Though in theory holidays are a time of celebration, it’s a universally accepted fact that in reality they can also be quite stressful. The most common and oft-cited holiday stress is the typical family reunion riddled with volatile emotions and difficult relationships. For us Jews, however, holiday stress can be less soulful and simply more practical.

Take this year, for example. All of the festive days are on working days – and not even on a Monday or Friday, making for a long weekend. Nope, they’re all smack dab in the middle of the week – Tuesday, Wednesday and Thursday. If one decides to take the days off, there’s the juggling of schedules, switching of working days, or even using up 7 of your precious vacation days. We at the IJN are a good example: losing Tuesday and Wednesday, when we normally go to press on Wednesday night… Take my word for it, this requires lots of pre-thinking and organizing.

Even if you decide that you’re unable to completely take off work, but still want to participate, there’s the cooking of meals, inviting of guests, and this crammed into…well, when exactly? The one hour after work and before your guests arrive?

But when all is said and done, once you’ve taken the day off, or sat down for that holiday meal, there’s something even more enjoyable about it exactly because it’s in the middle of the week. For me, this means that at 2 p.m., while I would normally zone out in front of a computer, I can spend the afternoon with a book.

This Sukkot I found myself reading Forever My Jerusalem by Puah Shteiner, an absorbing true story of the siege of Jerusalem’s Old City in 1948. While the climax of the story come with the battle and surrender of the Old City, what drew me in were the descriptions of Old City life prior to the State of Israel. The author, who was a young girl during the war of independence, paints a picture of simple stone one-room apartments, narrow dusty alleyways, an extremely narrow Kotel, but amidst all this, the grandeur of the Churva synagogue, situated in the middle of the Jewish Quarter. True, the Jewish Quarter is now built up and inhabited as never before, but reading Shteiner’s account, one wishes time travel were possible. How many of you have walked or driven down the long, asphalt road just along the city walls, down to Dung Gate? Open up the book and you’ll find a flecked black and white photo of the same street, only in this incarnation it’s a steep flight of stone stairs, literally hugging the city wall. How would it feel, descending to the Kotel on the “Stepped Street”, as it was called?

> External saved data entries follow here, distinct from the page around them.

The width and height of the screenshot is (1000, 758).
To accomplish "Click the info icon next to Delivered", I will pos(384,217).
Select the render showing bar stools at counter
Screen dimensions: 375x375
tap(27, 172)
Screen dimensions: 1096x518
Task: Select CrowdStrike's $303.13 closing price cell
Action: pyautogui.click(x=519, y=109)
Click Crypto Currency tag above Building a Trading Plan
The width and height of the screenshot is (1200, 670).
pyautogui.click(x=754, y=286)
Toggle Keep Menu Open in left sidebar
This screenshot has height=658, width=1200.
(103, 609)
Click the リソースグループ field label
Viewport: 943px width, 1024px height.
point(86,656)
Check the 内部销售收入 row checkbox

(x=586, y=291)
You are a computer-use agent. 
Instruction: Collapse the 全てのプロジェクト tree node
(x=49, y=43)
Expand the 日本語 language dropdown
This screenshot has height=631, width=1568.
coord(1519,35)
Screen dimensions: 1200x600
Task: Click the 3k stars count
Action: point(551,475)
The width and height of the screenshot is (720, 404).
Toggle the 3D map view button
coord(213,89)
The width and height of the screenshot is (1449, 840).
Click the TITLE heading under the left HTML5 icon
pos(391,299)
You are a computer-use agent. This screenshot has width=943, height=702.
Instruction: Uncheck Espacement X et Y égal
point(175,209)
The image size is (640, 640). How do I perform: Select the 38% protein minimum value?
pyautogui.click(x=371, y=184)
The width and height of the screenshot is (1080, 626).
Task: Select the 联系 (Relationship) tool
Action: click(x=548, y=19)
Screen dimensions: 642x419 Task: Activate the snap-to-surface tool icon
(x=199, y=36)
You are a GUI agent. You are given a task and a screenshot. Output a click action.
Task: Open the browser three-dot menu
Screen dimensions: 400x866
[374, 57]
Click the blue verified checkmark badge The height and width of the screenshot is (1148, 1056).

The book is filled with powerful moments, forcing the reader to recall a time where there was no State of Israel, when the Jewish people had just survived the Holocaust and was struggling to redefine itself as a nation. There’s the young Hagana soldier practically yelling at the residents, holed up in a shelter, that no longer must Jews simply follow orders, that we now have an army and can fight back. And there’s the skeptical, bitter responses of those that have lived too long, and don’t believe that what this soldier says is possible.

The Old City residents, finally leaving when terms of surrender have been negotiated, crush each other trying to exit Zion Gate. So frightened are they for their lives that what they feel when leaving their home is relief.

There are the Old City refugees, settled in Katamon and having to survive by stealing from abandoned Arab homes. And while the author and her family take only what’s necessary, others believe that Israel conquered the neighborhood, and therefore they – refugees who have just lost their homes and possessions – deserve to loot at will.

And what happened to those Jews – Jews who in their lives had never left the Old City’s walls – who instead of leaving the Old City at the surrender decided to stay and pledge their loyalty to Jordan?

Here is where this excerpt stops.